RAW DATA.

---+---

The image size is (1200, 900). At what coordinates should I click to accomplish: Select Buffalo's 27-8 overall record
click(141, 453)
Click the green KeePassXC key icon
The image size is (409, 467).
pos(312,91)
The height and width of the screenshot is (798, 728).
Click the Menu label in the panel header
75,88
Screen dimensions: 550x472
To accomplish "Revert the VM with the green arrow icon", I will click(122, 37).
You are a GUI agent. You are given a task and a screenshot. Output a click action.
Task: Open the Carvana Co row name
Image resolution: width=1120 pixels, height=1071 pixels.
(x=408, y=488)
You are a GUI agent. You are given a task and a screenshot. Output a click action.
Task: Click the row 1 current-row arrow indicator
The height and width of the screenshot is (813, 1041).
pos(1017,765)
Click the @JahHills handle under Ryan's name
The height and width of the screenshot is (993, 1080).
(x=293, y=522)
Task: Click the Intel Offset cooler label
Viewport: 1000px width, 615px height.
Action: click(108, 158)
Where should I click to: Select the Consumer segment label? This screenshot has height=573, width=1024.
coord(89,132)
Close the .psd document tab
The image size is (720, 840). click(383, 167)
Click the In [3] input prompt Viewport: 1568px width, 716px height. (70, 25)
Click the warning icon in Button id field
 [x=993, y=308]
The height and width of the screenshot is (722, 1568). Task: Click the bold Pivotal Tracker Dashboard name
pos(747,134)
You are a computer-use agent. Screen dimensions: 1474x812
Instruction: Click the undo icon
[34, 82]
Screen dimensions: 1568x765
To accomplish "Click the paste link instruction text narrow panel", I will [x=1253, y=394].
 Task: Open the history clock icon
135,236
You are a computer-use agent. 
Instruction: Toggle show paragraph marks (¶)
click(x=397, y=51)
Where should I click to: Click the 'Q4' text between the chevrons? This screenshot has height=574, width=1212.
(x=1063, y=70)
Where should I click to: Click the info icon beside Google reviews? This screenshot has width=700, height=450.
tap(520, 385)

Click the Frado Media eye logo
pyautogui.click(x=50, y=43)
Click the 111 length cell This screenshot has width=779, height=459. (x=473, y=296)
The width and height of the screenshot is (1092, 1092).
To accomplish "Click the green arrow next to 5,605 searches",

---+---

WORK INSTRUCTIONS.
Transcribe the entire listing above, line for line, without altering any character.

FULL OUTPUT.
The image size is (1200, 900). At what coordinates should I click to accomplish: Select Buffalo's 27-8 overall record
click(141, 453)
Click the green KeePassXC key icon
The image size is (409, 467).
pos(312,91)
The height and width of the screenshot is (798, 728).
Click the Menu label in the panel header
75,88
Screen dimensions: 550x472
To accomplish "Revert the VM with the green arrow icon", I will click(122, 37).
You are a GUI agent. You are given a task and a screenshot. Output a click action.
Task: Open the Carvana Co row name
Image resolution: width=1120 pixels, height=1071 pixels.
(x=408, y=488)
You are a GUI agent. You are given a task and a screenshot. Output a click action.
Task: Click the row 1 current-row arrow indicator
The height and width of the screenshot is (813, 1041).
pos(1017,765)
Click the @JahHills handle under Ryan's name
The height and width of the screenshot is (993, 1080).
(x=293, y=522)
Task: Click the Intel Offset cooler label
Viewport: 1000px width, 615px height.
Action: click(108, 158)
Where should I click to: Select the Consumer segment label? This screenshot has height=573, width=1024.
coord(89,132)
Close the .psd document tab
The image size is (720, 840). click(383, 167)
Click the In [3] input prompt Viewport: 1568px width, 716px height. (70, 25)
Click the warning icon in Button id field
 [x=993, y=308]
The height and width of the screenshot is (722, 1568). Task: Click the bold Pivotal Tracker Dashboard name
pos(747,134)
You are a computer-use agent. Screen dimensions: 1474x812
Instruction: Click the undo icon
[34, 82]
Screen dimensions: 1568x765
To accomplish "Click the paste link instruction text narrow panel", I will [x=1253, y=394].
 Task: Open the history clock icon
135,236
You are a computer-use agent. 
Instruction: Toggle show paragraph marks (¶)
click(x=397, y=51)
Where should I click to: Click the 'Q4' text between the chevrons? This screenshot has height=574, width=1212.
(x=1063, y=70)
Where should I click to: Click the info icon beside Google reviews? This screenshot has width=700, height=450.
tap(520, 385)

Click the Frado Media eye logo
pyautogui.click(x=50, y=43)
Click the 111 length cell This screenshot has width=779, height=459. (x=473, y=296)
The width and height of the screenshot is (1092, 1092).
To accomplish "Click the green arrow next to 5,605 searches",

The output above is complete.